We filmed around the clock for a period of time in the winter so naturally there is a LOT of footage that was captured and never shown. Despite what made it to the screen, many of my feelings were resurfaced as I re-lived my experience on Coupled from a tv screen these past weeks.
The latest episode (episode 8) in particular brought back emotions that I had during filming. I’ll admit that I am a complete hopeless romantic so in all honesty I thought I was going to find my “prince charming” on this show. However, as we saw on Tuesday, this was not the case. I never am one who gets selected for opportunities like this so when I got the call from Fox, I just thought it was fate. And maybe it was, just not fate in regards to my love life.
Before this show I didn’t make my love life a priority and have been solely focused on my business, family and friends. I thought this opportunity would be my answer but I ended up arriving and leaving the island single. And hey, I am all about embracing the single life and I am so happy with my life currently but I honestly was really disappointed.

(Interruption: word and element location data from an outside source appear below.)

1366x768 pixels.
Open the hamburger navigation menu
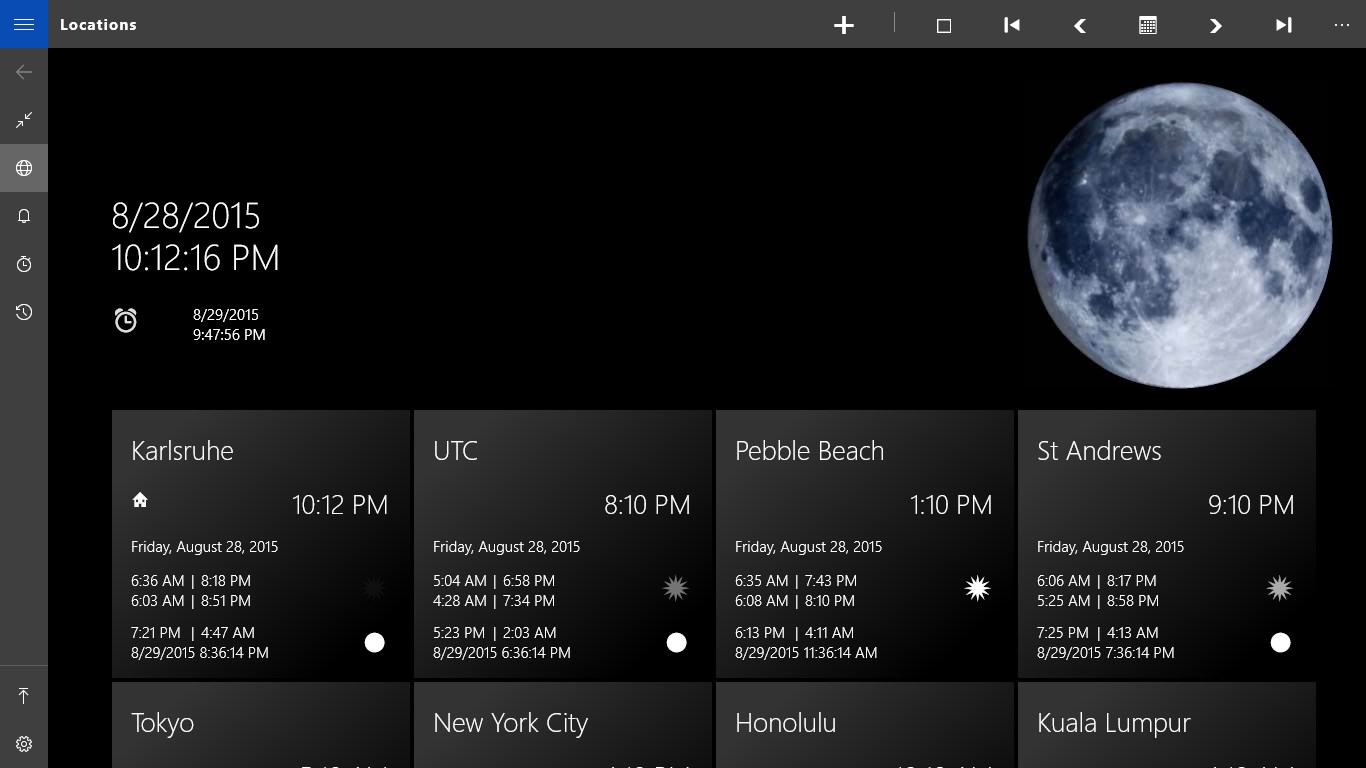coord(24,24)
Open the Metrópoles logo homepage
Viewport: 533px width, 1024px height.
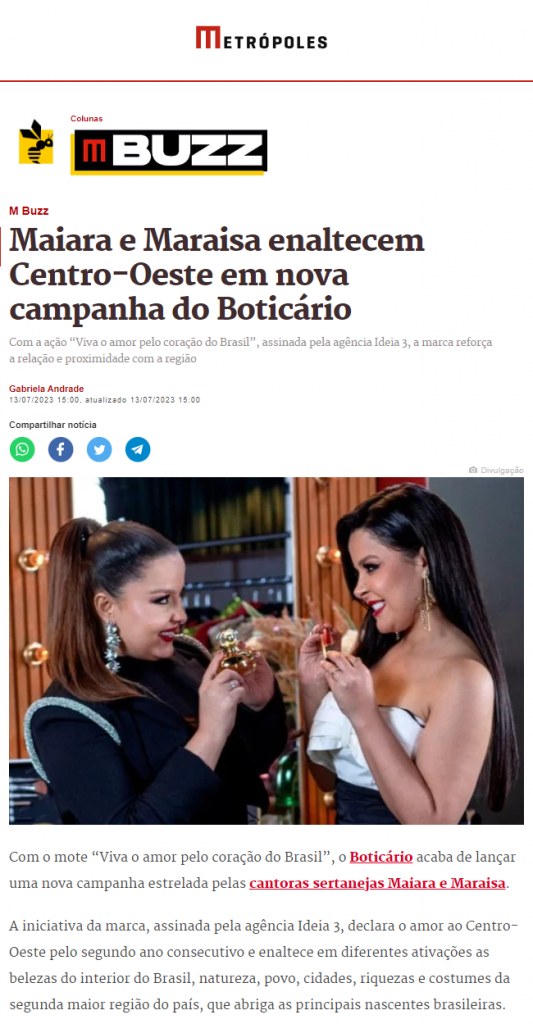click(261, 38)
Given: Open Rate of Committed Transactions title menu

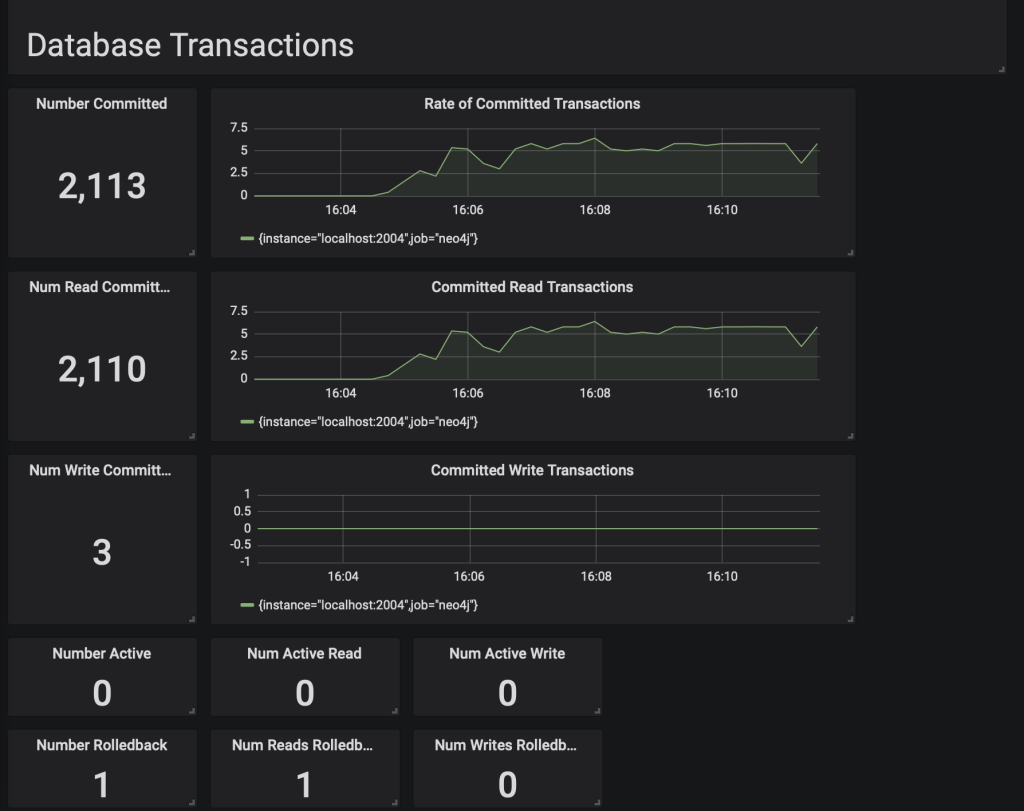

I felt like a failure.
It’s not easy to wake up every day, get ready, and open yourself up to a new man in the hopes of him being the one. I had to do this for 10 guys so I cannot imagine what it’s like for those who do that every single weekend, so much respect to those who do! By the 10th guy I was drained of my emotions and energy and knew my man was not on this island. However, this whole experience taught me a lot about myself, what I want and need in a partner, and to be excited to be more proactive in my dating life back in NYC.
During the filming I would reassure some of my coupled gals that we cannot start questioning ourselves when we were or were not picked. However, towards the end of this process I began to start questioning myself and wondered if there was something wrong with me. That’s not something I normally do but when you’re only focusing on one part of your life for over a month it becomes unavoidable. Luckily, I quickly stopped myself from going down this dark, vicious path of thinking and turned it into reflecting on how much I’ve learned and how pride of myself I am. It’s hard staying true to yourself in these intense environments but I always said that I wanted to leave this experience being able to look myself in the mirror and be happy with who I am. I have very high standards which can be frustrating at times but I don’t think that’s a bad thing at all. I know what I want and I know when I see it. I refused to lower my standards because I was on a show and won’t settle now that I am back home and still single. I stayed true to myself, my values, and kept my head up high knowing that one day I will find my Mr. Right.
Thank you to each and every person who has tuned in to watch Coupled each week or have attended one of my viewings parties or have reached out to connect via social media. Having the ability to connect with people I haven’t seen or spoken to in a long time was the best part of being on this show. Thank you again #TeamBLo!!